Una monja le rezó a los ángeles para que alguien rescatara a un perro y un gato

Hope For Paws recibió una llamada sobre una perra vagabunda y un gatito. Una monja, la hermana Latecia, les dijo a los rescatistas que la perra rogaba por comida todos los días.

Unas semanas después, ella también empezó a ver al gatito. Ambos se refugiaron en el convento y se hicieron buenos amigos. Aunque eran de diferentes especies, ambos eran indigentes y tenían mucho en común. Encontraron consuelo el uno en el otro y se mantuvieron unidos.

La perra, llamada Ariel, estaba muy interesada en la comida, pero estaba demasiado asustada y no quería ser tocada.

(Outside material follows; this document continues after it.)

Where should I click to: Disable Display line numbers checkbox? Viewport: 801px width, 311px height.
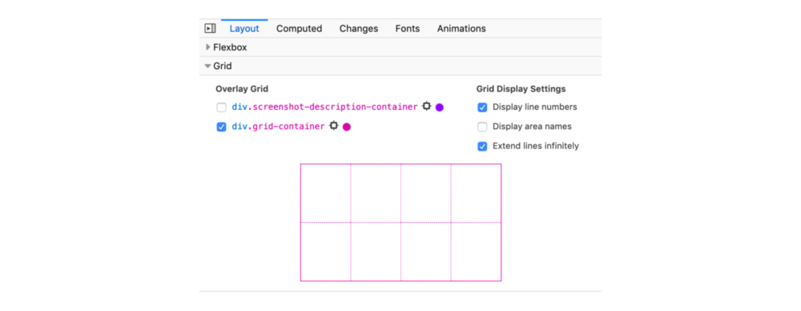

Debido a que tenía tanto pelaje, era difícil poder capturarla con la red. La hermana Latecia era la única persona a quien Ariel seguía, así que ella la atrajo a un área cerrada. Joann le tiró rápidamente la red y junto con Lisa la tranquilizaron.

Después necesitaron asegurar al gatito Sebastian. Esperaron pacientemente a que entrara a la trampa y así pudieron rescatarlo.

Ambos esperaron su turno para ser atendidos. Después de recibir atención médica, Ariel y Sebastián permanecieron en un hogar de acogida hasta ser adoptados.